As a preliminary matter, GAO notes that the agency report contains no documentation of any review associated with pre-qualifying offerors for the 2009 projects. Instead, the agency accepted as qualified any contractor that was pre-qualified for 2008. In GAO’s view, the agency’s failure to perform any type of evaluation contradicts both the letter and spirit of the Security Act, as well as the sources-sought announcement published in FedBizOps. At a minimum, the five-year period of review anticipated by the Security Act, by definition, changes each year. It appears from the record that Framaco submitted only a letter of interest for the 2009 projects. Moreover, while Framaco indicated in its letter that no changes had occurred in Framaco’s or [DELETED] (its partner) structure or size status, Framaco did indicate that it was adding another firm to its team. Thus, GAO believes that some type of evaluation was necessary to ensure that even previously qualified offerors remained in compliance with the requirements of the Security Act. Turning to the analysis that was performed, GAO does not think the aggregated list of projects provided by Framaco in its 2008 pre-qualification submission could form the basis for a reasonable conclusion that Framaco has shown the requisite experience performing services similar in complexity, type of construction and value to the project being bid, as required by 22 U.S.C. sect. 4852(c)(2)(D). In GAO’s view, the Security Act’s experience requirements anticipate a demonstration that an offeror has completed at least one construction project of similar complexity, size, and value as the 2009 embassy construction projects. Considering simply the value of Framaco’s projects, Framaco did not identify a single completed project that reaches even half the value of the low end of the estimated range for the Bujumbura construction project (i.e., a $41.7 million project offered to show a comparable value for a project estimated between $85 and 105 million); moreover, its largest identified project ($41.7 million) is less than one-third of the estimated value of the Dakar project ($135 – $150 million). Since Framaco’s experience consists of contracts of relatively low dollar values compared to the estimated dollar values of the 2009 projects, we see no basis for the agency’s conclusion that Framaco has the requisite experience based on contract values.
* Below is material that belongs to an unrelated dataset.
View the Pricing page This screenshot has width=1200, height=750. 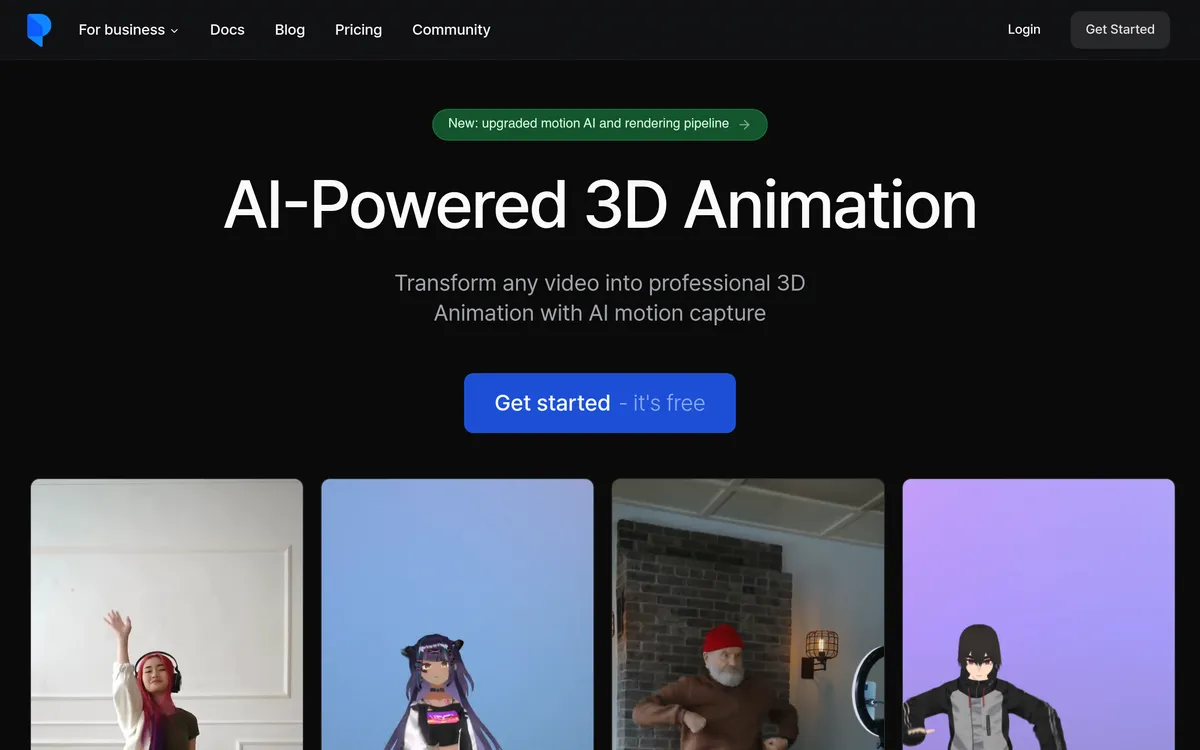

In addition, GAO finds Framaco’s argument that the total value of its list of smaller value projects equals the value of the 2009 embassy construction projects ignores the fact that combining the values of a list of projects does not demonstrate the necessary skills to complete and manage an entire embassy construction project, as anticipated by the Security Act. The identified projects mostly involved office or building construction projects; none of them involved the construction of an embassy (other than an interim renovation for the embassy in Baghdad). In short, GAO concludes that the agency has not provided a reasonable basis for its decision to pre-qualify Framaco. The protests are sustained.